**INFORMATION SUPPLIED**
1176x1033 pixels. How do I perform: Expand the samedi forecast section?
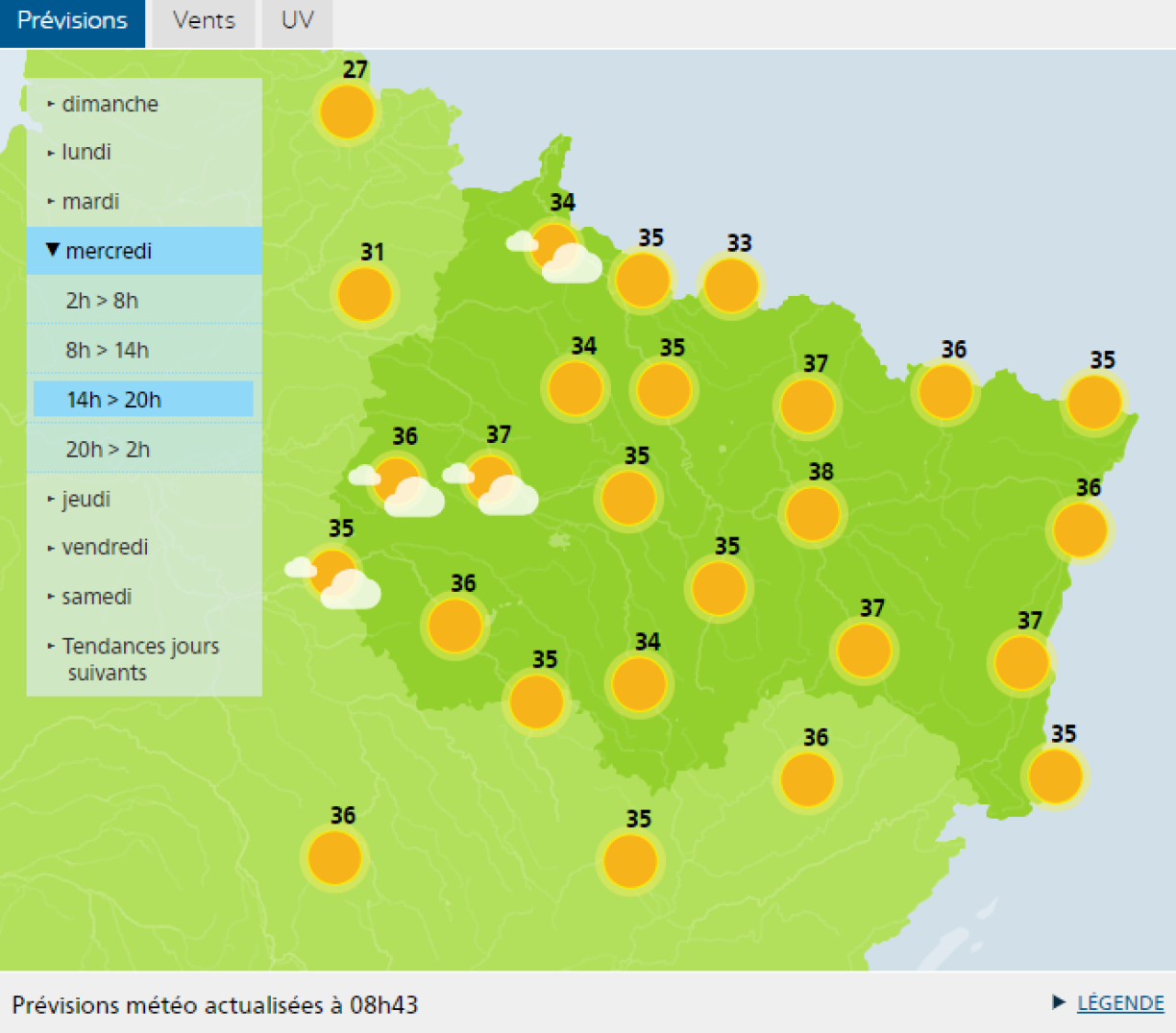tap(98, 596)
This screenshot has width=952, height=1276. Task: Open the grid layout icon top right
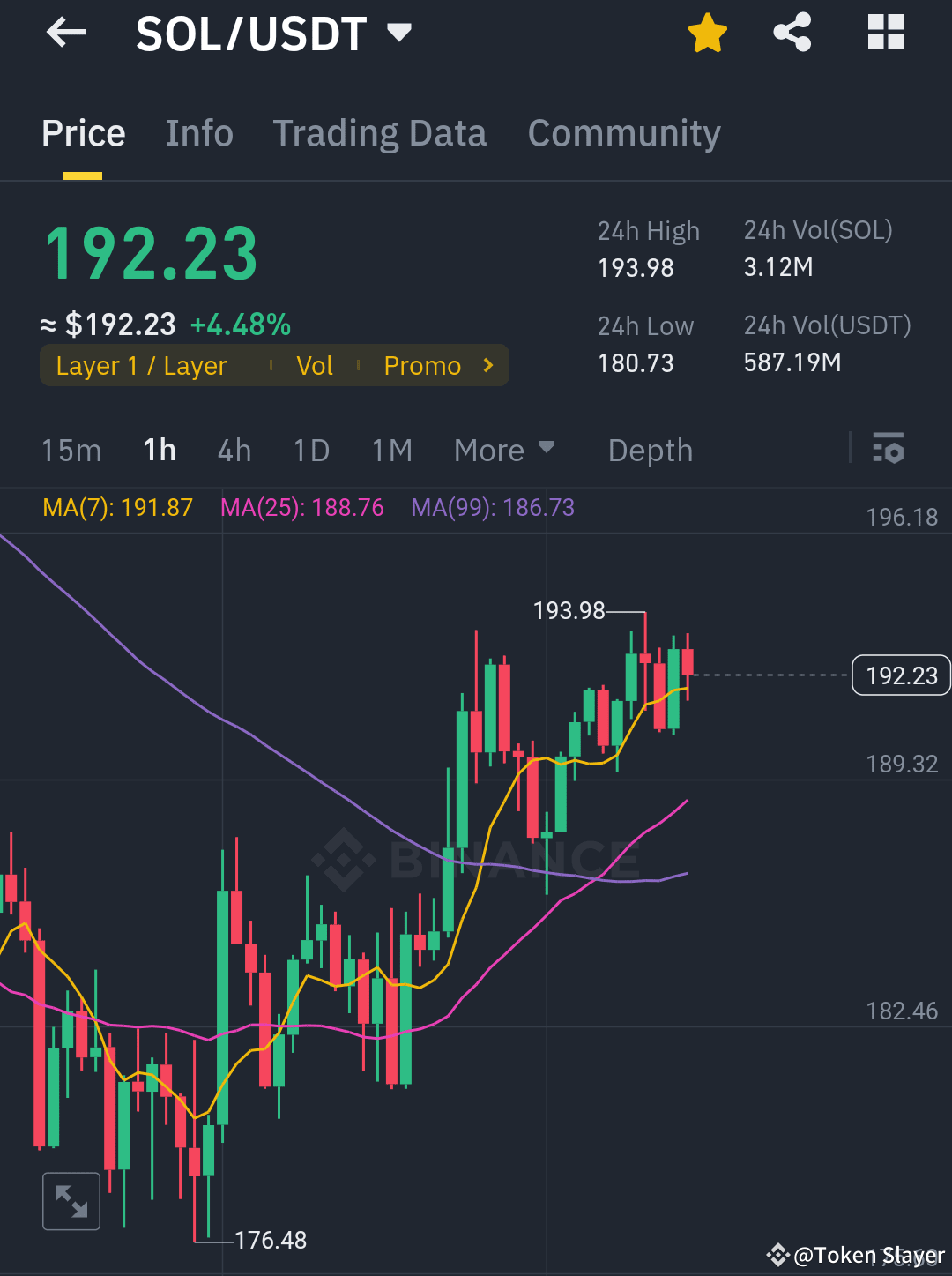884,32
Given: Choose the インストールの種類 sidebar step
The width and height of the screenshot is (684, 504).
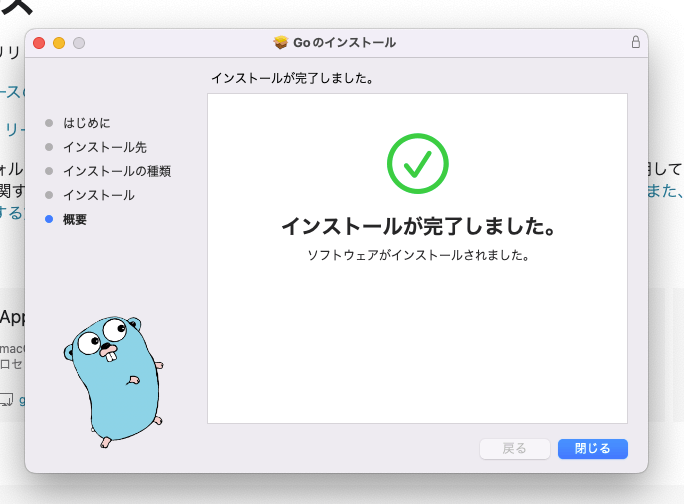Looking at the screenshot, I should click(x=116, y=171).
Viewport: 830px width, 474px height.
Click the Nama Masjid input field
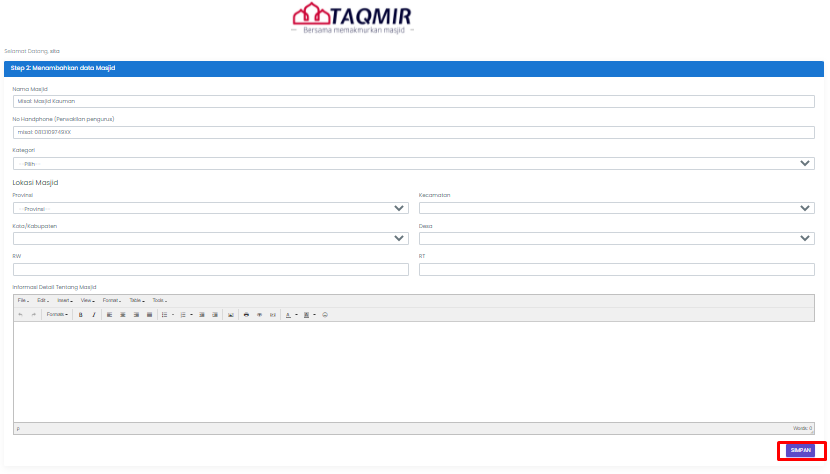point(413,101)
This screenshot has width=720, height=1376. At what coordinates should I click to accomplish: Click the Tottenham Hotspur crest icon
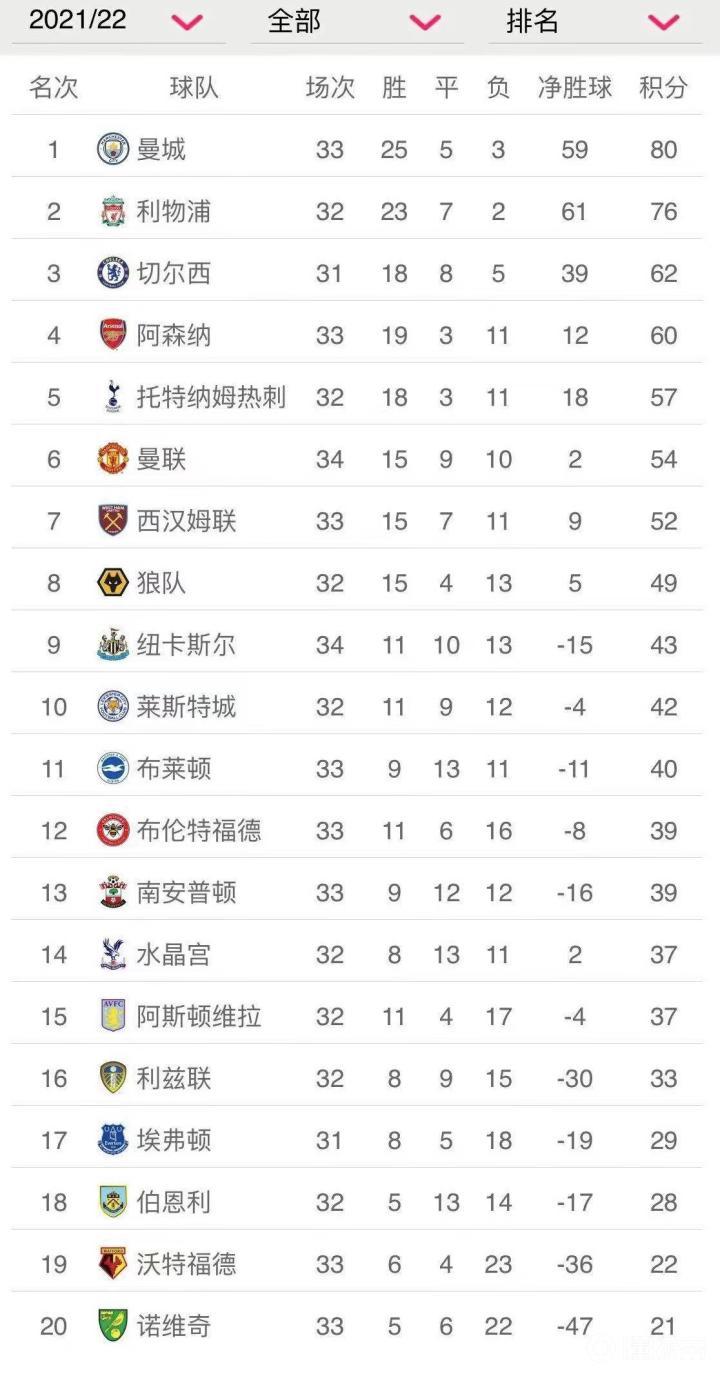coord(113,397)
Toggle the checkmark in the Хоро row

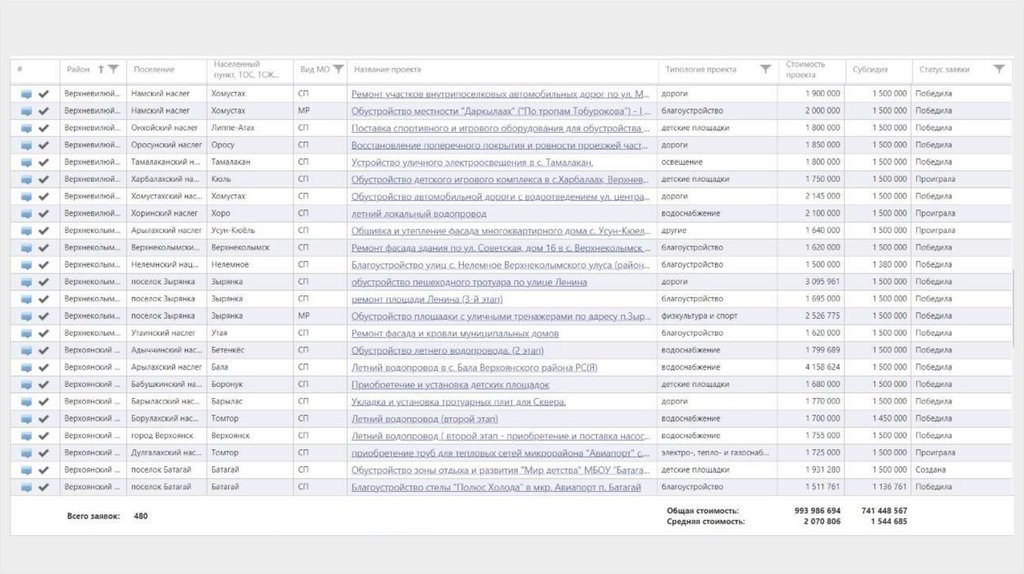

**PROMPT**
Restate the records word for word, omitting images.

**SOLUTION TO THIS TASK**
1176x1033 pixels. How do I perform: Expand the samedi forecast section?
tap(98, 596)
This screenshot has width=952, height=1276. Task: Open the grid layout icon top right
884,32
Given: Choose the インストールの種類 sidebar step
The width and height of the screenshot is (684, 504).
Looking at the screenshot, I should click(x=116, y=171).
Viewport: 830px width, 474px height.
Click the Nama Masjid input field
point(413,101)
This screenshot has width=720, height=1376. At what coordinates should I click to accomplish: Click the Tottenham Hotspur crest icon
coord(113,397)
Toggle the checkmark in the Хоро row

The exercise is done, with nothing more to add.